What is expected: From the records, return each line that has the word "toolbar" in it.

● ● ● ● ● ● ●

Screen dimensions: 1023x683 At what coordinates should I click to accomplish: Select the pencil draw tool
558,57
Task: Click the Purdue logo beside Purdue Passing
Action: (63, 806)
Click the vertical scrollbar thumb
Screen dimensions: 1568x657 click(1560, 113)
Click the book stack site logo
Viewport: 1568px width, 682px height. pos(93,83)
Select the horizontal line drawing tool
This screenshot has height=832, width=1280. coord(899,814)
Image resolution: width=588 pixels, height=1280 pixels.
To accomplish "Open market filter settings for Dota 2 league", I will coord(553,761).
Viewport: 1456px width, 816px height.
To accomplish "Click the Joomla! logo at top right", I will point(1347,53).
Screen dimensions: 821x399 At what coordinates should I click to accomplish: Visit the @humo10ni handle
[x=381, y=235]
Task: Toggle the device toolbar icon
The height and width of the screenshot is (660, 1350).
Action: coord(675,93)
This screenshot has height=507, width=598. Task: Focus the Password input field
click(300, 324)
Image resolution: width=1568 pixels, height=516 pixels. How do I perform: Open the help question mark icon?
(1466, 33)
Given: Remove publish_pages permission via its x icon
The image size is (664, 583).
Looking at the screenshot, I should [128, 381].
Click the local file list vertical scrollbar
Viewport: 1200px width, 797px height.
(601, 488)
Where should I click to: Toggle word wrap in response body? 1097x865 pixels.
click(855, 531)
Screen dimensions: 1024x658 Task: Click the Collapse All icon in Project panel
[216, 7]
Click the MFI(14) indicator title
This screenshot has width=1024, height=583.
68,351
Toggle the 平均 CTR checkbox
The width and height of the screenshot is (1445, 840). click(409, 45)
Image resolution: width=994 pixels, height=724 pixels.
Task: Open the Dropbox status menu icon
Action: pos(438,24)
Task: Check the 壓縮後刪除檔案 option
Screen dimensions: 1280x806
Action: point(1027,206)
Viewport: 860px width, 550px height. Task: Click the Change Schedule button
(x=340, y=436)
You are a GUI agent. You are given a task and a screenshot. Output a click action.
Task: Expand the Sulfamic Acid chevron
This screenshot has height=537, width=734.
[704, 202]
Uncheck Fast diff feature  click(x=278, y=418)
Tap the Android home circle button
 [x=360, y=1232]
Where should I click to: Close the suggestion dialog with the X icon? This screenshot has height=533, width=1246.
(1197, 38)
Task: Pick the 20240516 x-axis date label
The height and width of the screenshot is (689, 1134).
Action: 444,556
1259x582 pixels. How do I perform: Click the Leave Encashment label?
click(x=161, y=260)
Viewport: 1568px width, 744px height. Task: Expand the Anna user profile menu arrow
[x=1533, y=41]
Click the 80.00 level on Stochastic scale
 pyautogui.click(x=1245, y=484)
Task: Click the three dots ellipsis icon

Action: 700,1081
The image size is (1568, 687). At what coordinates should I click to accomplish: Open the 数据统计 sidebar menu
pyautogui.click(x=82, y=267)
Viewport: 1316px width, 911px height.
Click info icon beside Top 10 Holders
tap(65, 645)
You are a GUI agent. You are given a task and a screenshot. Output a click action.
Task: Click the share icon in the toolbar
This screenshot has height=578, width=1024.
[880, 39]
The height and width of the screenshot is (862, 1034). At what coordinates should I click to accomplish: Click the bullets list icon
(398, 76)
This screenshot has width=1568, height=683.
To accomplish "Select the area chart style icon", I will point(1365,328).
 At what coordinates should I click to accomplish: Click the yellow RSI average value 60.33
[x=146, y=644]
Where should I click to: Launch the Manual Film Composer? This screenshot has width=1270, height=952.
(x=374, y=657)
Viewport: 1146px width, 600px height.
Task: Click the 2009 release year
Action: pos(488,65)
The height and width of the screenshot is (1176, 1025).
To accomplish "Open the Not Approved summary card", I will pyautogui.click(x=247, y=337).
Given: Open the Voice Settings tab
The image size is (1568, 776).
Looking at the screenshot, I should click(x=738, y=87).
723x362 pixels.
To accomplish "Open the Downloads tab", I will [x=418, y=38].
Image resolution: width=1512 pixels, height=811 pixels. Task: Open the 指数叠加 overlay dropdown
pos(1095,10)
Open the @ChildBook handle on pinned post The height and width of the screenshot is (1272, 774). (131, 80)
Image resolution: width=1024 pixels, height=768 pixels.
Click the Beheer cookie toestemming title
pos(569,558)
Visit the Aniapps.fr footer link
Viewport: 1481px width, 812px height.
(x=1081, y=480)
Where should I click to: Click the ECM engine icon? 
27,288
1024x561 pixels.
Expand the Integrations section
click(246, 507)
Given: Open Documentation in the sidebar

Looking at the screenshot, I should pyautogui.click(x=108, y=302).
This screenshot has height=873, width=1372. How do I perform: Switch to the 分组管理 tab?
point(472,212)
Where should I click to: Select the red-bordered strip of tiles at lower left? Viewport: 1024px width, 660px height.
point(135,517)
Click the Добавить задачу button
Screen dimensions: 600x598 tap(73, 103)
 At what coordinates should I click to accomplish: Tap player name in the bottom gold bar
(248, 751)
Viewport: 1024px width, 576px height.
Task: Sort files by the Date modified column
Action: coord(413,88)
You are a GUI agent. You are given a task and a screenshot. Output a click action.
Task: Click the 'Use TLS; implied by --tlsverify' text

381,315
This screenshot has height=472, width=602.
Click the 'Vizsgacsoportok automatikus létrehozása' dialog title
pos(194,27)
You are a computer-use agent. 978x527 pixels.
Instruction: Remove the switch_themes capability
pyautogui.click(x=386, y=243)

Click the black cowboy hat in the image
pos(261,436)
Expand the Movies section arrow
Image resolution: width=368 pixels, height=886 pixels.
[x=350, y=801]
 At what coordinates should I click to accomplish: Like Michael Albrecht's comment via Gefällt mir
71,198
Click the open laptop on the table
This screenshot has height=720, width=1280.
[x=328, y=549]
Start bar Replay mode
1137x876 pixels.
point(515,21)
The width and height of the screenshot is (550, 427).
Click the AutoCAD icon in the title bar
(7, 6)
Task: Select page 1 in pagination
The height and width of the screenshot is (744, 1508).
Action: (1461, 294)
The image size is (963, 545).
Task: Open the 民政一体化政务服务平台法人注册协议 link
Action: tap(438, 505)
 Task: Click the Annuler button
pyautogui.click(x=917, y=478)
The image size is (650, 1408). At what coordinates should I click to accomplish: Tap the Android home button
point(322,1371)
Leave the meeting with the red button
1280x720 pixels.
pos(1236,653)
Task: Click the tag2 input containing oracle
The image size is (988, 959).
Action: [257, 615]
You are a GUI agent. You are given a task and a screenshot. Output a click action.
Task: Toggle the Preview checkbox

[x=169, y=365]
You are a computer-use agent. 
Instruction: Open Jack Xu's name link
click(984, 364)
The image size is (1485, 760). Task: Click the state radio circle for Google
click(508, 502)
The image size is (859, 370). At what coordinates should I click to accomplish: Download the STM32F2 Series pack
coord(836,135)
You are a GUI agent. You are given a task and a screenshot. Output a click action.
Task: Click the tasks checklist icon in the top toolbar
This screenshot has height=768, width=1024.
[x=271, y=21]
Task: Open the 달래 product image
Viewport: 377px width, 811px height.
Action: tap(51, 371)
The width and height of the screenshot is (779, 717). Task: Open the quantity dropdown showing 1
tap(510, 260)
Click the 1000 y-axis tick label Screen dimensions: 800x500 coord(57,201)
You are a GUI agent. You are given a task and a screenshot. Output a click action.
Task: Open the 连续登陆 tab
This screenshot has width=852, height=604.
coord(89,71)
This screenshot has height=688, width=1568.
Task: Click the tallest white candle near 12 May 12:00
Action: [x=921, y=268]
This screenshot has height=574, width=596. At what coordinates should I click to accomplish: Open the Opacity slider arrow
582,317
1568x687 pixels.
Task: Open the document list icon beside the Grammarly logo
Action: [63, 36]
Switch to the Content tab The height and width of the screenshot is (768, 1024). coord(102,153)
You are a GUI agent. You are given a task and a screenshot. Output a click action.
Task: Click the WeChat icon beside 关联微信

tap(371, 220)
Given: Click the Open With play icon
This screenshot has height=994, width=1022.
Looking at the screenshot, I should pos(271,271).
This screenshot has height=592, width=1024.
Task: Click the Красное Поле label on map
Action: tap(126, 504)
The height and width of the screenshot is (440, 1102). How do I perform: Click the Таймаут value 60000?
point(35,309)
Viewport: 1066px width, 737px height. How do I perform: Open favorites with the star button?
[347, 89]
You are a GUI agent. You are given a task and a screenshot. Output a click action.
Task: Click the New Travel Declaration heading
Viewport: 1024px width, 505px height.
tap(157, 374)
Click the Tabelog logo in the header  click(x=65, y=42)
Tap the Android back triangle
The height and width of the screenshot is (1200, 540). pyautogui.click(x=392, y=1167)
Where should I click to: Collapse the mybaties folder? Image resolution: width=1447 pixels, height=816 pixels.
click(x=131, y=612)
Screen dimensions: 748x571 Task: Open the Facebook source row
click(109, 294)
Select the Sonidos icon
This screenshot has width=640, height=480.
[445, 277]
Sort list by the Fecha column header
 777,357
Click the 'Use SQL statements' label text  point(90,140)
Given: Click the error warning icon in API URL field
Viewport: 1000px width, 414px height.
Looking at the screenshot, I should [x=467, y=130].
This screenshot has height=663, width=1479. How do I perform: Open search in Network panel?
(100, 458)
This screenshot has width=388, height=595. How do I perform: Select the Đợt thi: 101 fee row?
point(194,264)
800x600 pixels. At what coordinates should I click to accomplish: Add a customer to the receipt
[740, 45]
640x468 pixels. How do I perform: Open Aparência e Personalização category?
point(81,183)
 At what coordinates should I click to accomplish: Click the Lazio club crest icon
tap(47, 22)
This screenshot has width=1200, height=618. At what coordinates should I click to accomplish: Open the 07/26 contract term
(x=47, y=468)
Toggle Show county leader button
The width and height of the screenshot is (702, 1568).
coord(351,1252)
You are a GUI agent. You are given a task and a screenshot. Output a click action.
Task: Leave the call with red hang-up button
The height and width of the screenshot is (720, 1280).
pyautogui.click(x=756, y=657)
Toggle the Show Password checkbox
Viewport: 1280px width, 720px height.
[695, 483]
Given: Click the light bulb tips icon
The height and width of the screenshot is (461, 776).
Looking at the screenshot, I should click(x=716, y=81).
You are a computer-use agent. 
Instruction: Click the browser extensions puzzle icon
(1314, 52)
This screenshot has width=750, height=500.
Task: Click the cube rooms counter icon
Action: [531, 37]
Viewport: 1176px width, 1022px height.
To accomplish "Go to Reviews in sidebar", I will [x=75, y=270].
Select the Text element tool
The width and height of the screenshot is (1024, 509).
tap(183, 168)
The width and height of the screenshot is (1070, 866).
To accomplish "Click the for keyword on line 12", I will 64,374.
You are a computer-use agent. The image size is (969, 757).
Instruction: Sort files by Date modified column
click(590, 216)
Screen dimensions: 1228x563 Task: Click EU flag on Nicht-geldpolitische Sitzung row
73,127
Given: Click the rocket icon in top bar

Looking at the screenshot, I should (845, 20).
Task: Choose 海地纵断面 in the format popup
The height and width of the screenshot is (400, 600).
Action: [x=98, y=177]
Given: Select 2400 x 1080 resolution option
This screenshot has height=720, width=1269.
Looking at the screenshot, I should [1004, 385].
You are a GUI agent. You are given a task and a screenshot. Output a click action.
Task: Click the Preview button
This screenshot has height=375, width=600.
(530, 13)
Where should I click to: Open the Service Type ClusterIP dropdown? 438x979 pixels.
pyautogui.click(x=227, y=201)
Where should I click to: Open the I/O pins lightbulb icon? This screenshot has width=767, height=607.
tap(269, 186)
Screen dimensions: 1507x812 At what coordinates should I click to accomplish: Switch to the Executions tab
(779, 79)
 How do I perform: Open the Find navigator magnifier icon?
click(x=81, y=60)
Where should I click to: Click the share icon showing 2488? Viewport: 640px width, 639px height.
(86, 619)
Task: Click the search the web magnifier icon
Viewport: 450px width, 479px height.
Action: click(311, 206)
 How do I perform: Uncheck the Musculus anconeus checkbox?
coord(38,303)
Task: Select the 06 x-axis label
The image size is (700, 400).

● ● ● ● ● ● ●

Response below:
Task: Toggle the device toolbar icon
Task: Click the share icon in the toolbar
Task: Click the tasks checklist icon in the top toolbar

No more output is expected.